- Shortstop
- Born: January 1, 1854 Rhuddlan, Wales
- Died: December 9, 1884 (aged 30) Columbus, Wisconsin, US
- Batted: UnknownThrew: Unknown

MLB debut
- May 14, 1884, for the Washington Nationals

Last MLB appearance
- May 14, 1884, for the Washington Nationals

MLB statistics
- Batting average: .000
- At bats: 3
- Hits: 0
- Stats at Baseball Reference

Teams
- Washington Nationals (UA) (1884);

= Peter Morris (baseball) =

Welsh baseball player (1854–1884)

Peter R. Morris (January 1, 1854 – December 9, 1884) was a 19th-century Welsh baseball player. He played in a single game for the Union Association's Washington Nationals on May 14, 1884. Until 2007, little was known about Morris before a writer of the same name discovered biographical information about him.

==Career==
Morris played in one major league game in his career. This came on May 14, 1884, as the shortstop for the Washington Nationals of the Union Association. In the game, he recorded no hits in three at-bats and had three assists and an error in the field.

==Early knowledge==
All that was originally known about Morris came from an initial listing in The Baseball Encyclopedia, first published in 1969, for a player known as "P. Morris". This player was said to have been born in Rockford, Illinois. This entry, with the Rockford birthplace and the lack of a first name, persisted in the Total Baseball books of later vintage.

==Discovery==
In 2007, a writer for the Society for American Baseball Research (SABR), coincidentally also named Peter Morris, discovered newly researched information on the ballplayer.
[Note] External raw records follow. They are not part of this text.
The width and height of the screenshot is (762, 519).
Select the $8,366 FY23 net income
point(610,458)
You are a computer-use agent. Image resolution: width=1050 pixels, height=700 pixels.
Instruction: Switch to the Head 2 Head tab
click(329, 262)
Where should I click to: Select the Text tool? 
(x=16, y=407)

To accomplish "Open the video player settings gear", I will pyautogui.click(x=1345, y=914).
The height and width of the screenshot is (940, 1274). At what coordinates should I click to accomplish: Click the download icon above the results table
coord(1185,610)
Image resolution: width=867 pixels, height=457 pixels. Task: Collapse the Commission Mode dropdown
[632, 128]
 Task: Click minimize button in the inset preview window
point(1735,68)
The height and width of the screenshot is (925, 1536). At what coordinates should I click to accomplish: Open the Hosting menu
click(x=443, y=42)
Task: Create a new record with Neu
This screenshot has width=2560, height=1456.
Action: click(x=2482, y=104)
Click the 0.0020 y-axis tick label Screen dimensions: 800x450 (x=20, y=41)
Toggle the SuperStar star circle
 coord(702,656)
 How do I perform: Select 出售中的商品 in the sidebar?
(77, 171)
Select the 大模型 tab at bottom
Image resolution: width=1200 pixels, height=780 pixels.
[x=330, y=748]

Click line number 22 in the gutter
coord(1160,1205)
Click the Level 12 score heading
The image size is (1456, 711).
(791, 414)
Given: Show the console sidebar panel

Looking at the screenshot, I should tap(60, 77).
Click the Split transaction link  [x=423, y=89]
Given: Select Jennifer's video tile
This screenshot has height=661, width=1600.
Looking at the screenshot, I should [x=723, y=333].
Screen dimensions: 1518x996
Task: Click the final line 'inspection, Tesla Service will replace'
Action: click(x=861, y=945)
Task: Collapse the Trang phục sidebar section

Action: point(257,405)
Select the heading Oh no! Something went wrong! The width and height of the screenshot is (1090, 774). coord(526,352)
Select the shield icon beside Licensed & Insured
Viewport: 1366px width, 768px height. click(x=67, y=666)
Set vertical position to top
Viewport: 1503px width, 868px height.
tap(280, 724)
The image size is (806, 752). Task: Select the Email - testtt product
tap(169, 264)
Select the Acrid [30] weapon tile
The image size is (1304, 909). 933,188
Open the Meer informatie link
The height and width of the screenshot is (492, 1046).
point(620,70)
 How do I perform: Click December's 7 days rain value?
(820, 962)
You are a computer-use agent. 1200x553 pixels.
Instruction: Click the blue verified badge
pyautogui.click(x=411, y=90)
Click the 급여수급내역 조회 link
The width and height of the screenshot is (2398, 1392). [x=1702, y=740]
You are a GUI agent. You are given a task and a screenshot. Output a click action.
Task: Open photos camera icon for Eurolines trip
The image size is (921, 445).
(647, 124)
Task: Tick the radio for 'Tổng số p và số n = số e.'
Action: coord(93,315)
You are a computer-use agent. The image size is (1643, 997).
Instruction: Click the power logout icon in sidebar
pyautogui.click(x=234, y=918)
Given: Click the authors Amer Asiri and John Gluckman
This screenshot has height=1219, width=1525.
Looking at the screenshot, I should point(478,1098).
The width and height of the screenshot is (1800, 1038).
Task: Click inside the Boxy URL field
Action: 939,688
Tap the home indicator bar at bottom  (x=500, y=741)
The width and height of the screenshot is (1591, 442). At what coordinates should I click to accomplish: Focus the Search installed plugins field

The writer Morris found that the ballplayer Morris was also named Peter, learned his middle initial, and that he was born in Rhuddlan in Wales on January 1, 1854. This made Morris the first major leaguer from Wales, predating Ted Lewis by 12 years.

The ballplayer was listed as having been a reserve player for the independent Milwaukee Maple Leafs baseball club in 1883 and 1884. In learning about the ballplayer, the writer Morris found a mention of the Maple Leafs playing a series hosted by a team from Chicago on May 13. The ballplayer Morris started every game of that series save for one. The only game he did not start was on May 14, the date the previously known "P. Morris" appeared in a game for the Nationals, an away game against the Chicago Browns, another Union Association team. As the Nationals were known to have a link to the Milwaukee club, (Note: Nearly a week after Morris appeared on the team, teammate John Deasley was signed to play shortstop for the Nationals. Pat Dealy, a catcher, was also purchased by Washington during the season but did not appear in any games with the club.) it was surmised by the writer Morris and SABR editor Bill Carle that the player who appeared for Washington on the 14th was indeed the ballplayer Peter Morris. In the same discovery, the writer found that the ballplayer died nearly seven months later, on December 9, in a railway coupling accident, and was buried in Ixonia, Wisconsin.

==Later research==
In his 2013 book, Cracking Baseball's Cold Cases, the writer Morris included further information on his search for the ballplayer. He found that the ballplayer had likely played for the Aetna Club of Detroit in the 1870s, and later played briefly for the Stillwater, Minnesota club of the Northwestern League three months after his time representing Washington before rejoining the Maple Leafs. The research on the ballplayer Morris led to the writer also obtaining a copy of the ballplayer's birth certificate from Wales.